Given data:
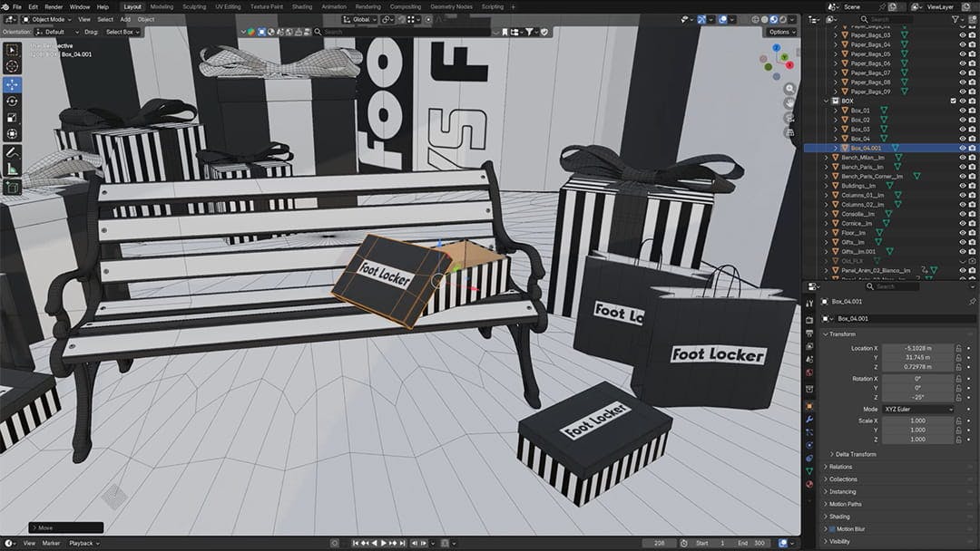Click the Scale X value field

(x=916, y=421)
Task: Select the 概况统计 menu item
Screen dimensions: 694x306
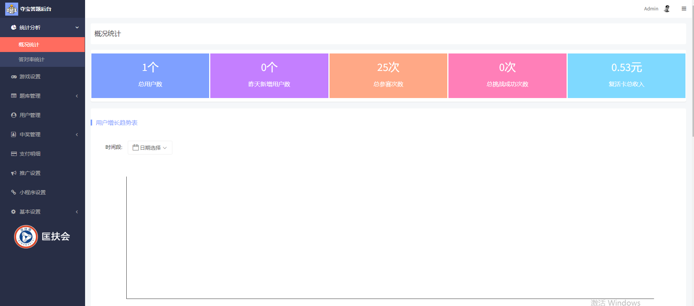Action: point(42,45)
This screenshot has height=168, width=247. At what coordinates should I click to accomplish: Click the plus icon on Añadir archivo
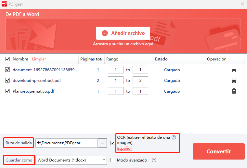[x=105, y=33]
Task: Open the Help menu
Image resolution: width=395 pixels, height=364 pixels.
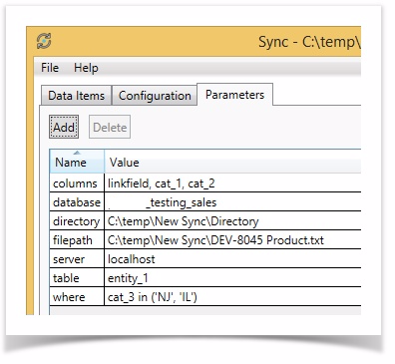Action: [86, 68]
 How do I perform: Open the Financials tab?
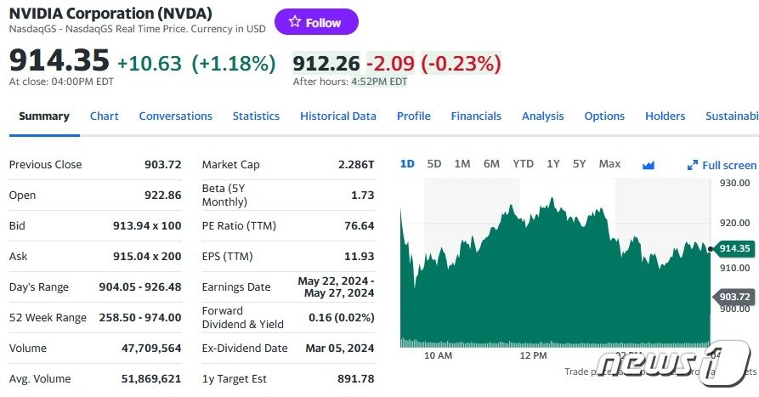tap(476, 116)
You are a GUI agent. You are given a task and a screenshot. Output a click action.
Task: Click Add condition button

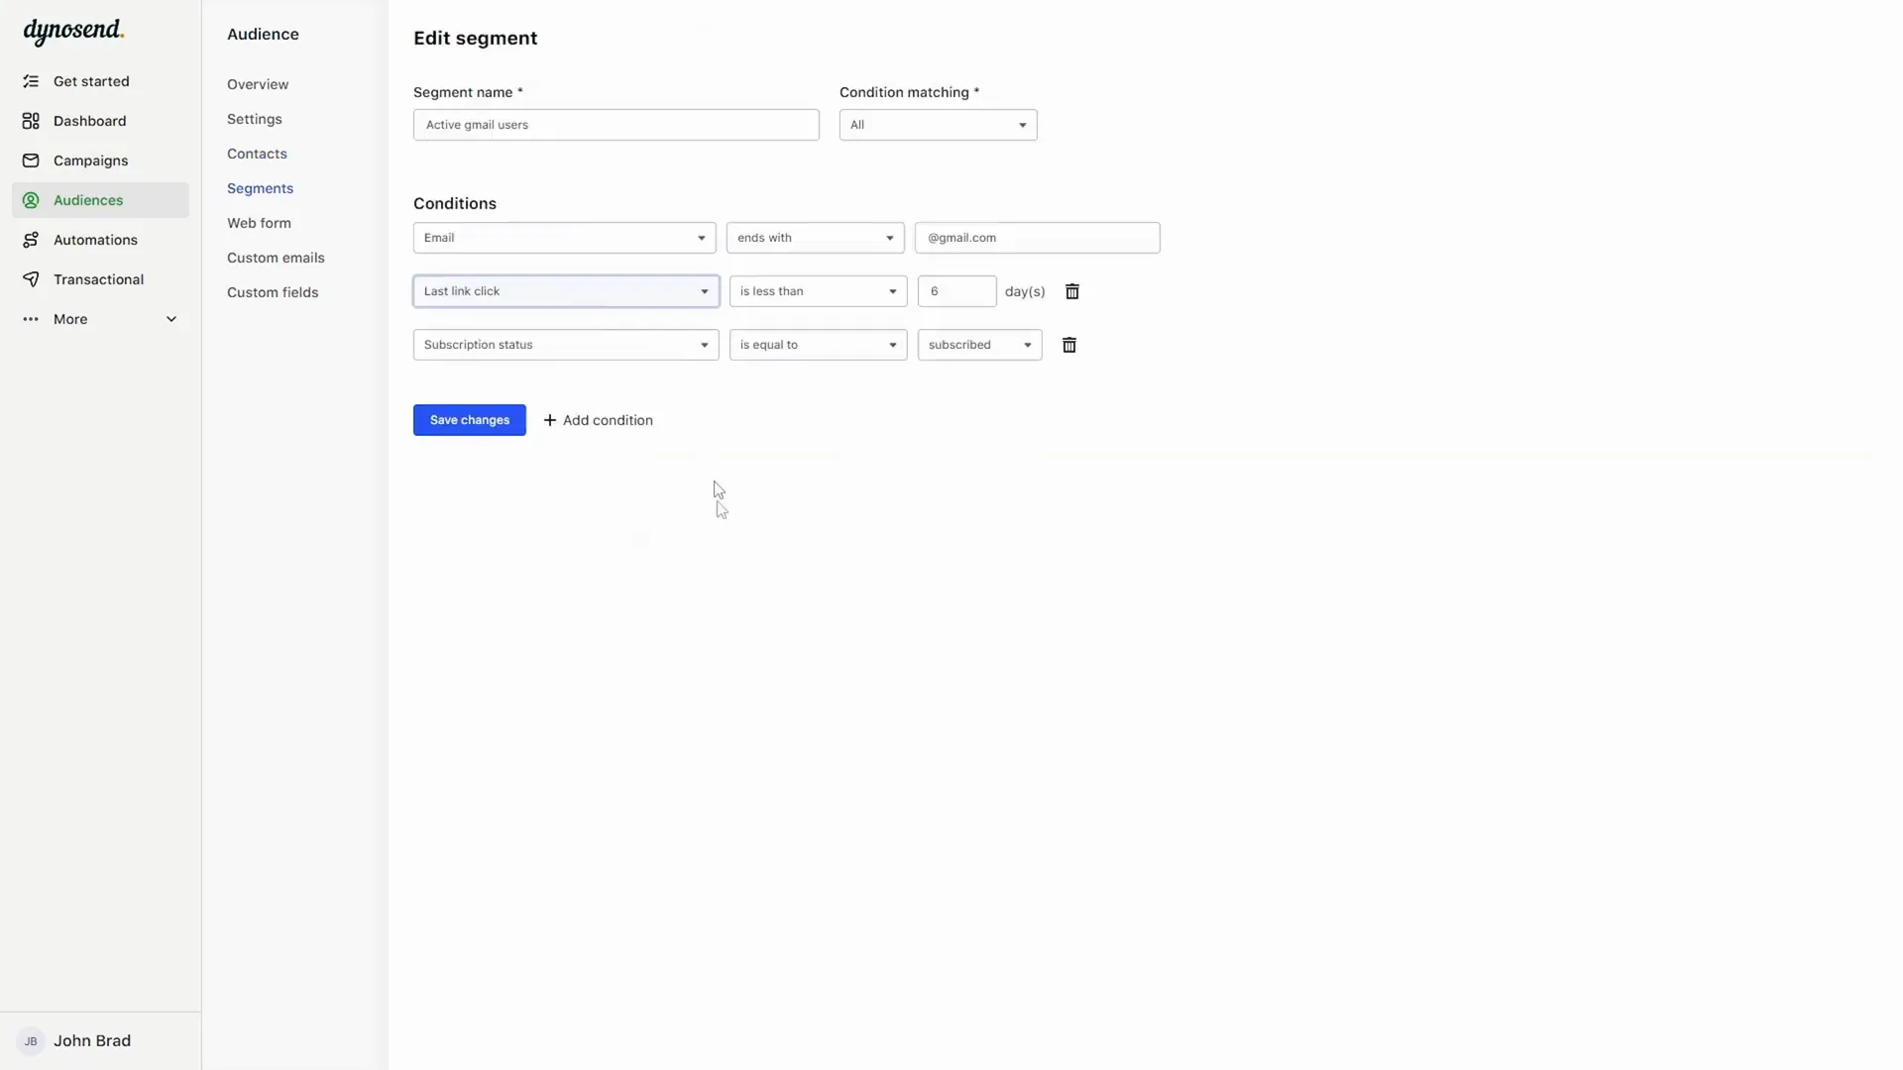(598, 419)
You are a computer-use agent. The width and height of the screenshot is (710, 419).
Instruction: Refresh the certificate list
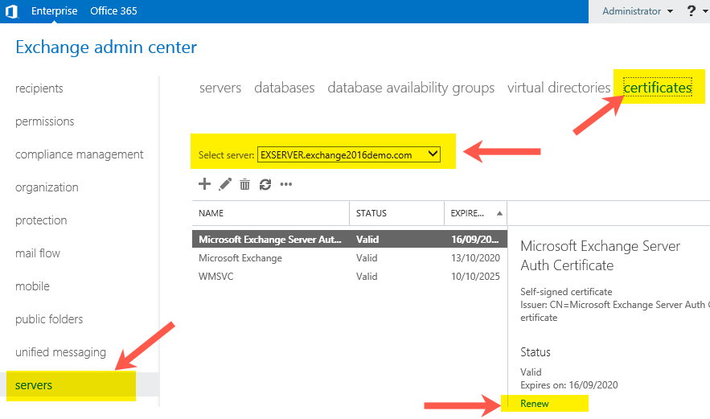pyautogui.click(x=265, y=184)
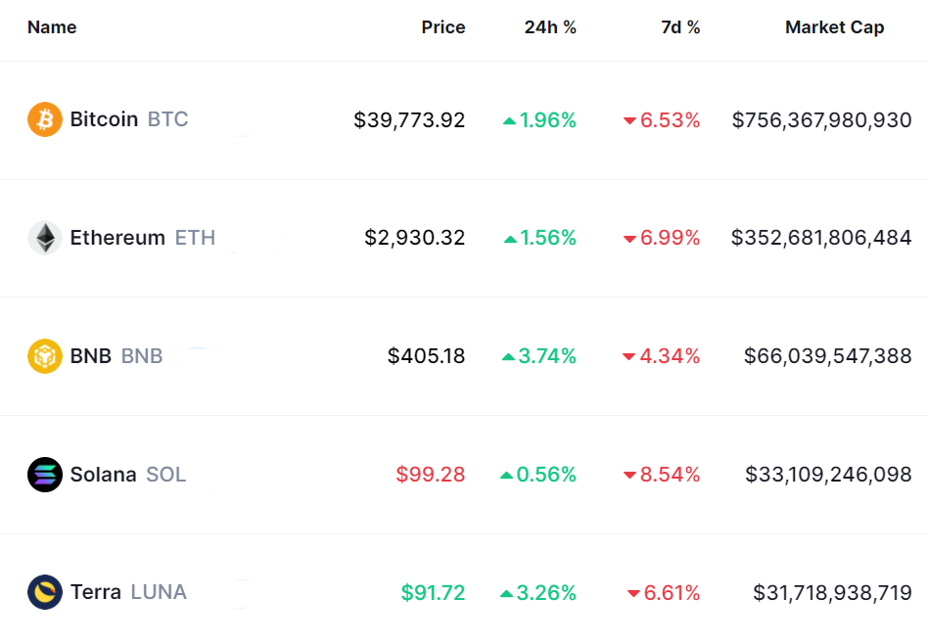Viewport: 928px width, 644px height.
Task: Sort by the Price column header
Action: click(x=443, y=27)
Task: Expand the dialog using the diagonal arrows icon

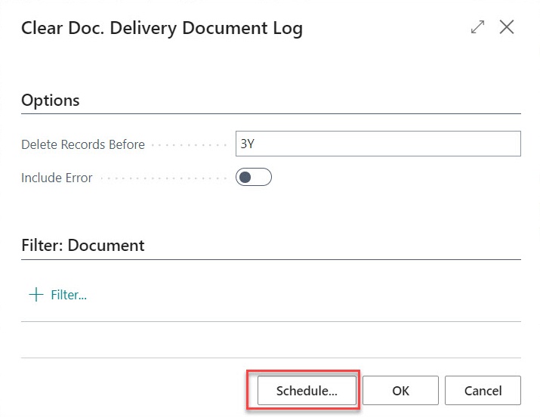Action: [x=477, y=27]
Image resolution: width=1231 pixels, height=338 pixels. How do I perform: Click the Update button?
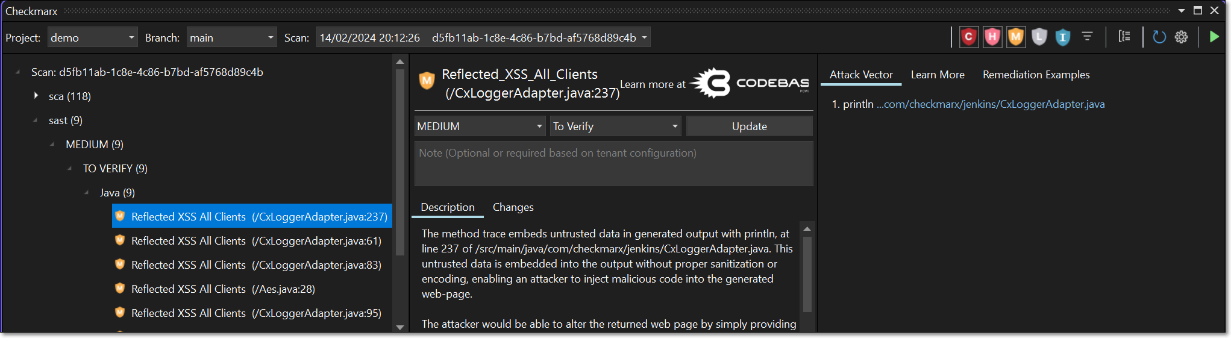click(749, 127)
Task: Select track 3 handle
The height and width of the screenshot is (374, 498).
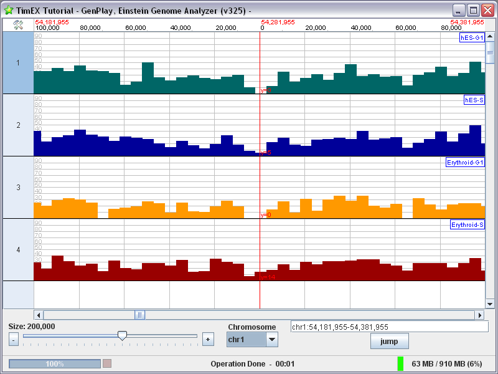Action: coord(18,188)
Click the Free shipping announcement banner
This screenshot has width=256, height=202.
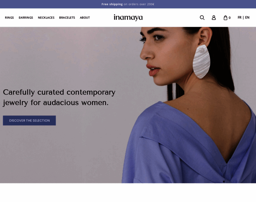click(128, 4)
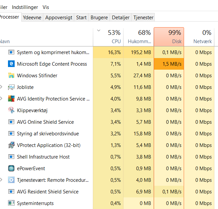
Task: Click the Microsoft Edge Content Process icon
Action: point(11,64)
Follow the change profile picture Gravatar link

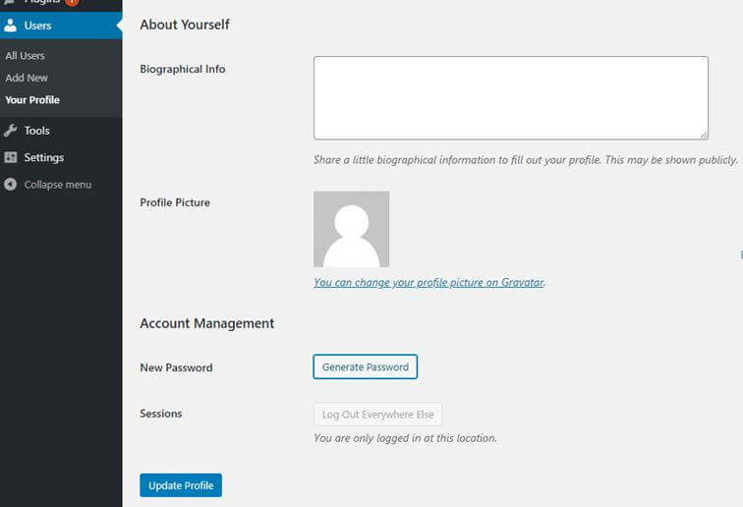pos(429,282)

Task statement: Copy the listing word for word, starting at the line that contains "How do I perform: Open the Financials tab?" and ending at the line that contains "Action: coord(18,188)", both included. Leave the pictures out.

Worked solution:
 How do I perform: Open the Financials tab?
tap(476, 116)
You are a GUI agent. You are given a task and a screenshot. Output a click action.
Task: Click Add condition button

(598, 419)
You are a computer-use agent. The width and height of the screenshot is (710, 419).
Instruction: Refresh the certificate list
pyautogui.click(x=265, y=184)
Viewport: 928px width, 644px height.
Task: Sort by the Price column header
Action: click(x=443, y=27)
Task: Expand the dialog using the diagonal arrows icon

Action: [x=477, y=27]
Image resolution: width=1231 pixels, height=338 pixels. How do I perform: Click the Update button?
click(749, 127)
Task: Select track 3 handle
The height and width of the screenshot is (374, 498).
Action: coord(18,188)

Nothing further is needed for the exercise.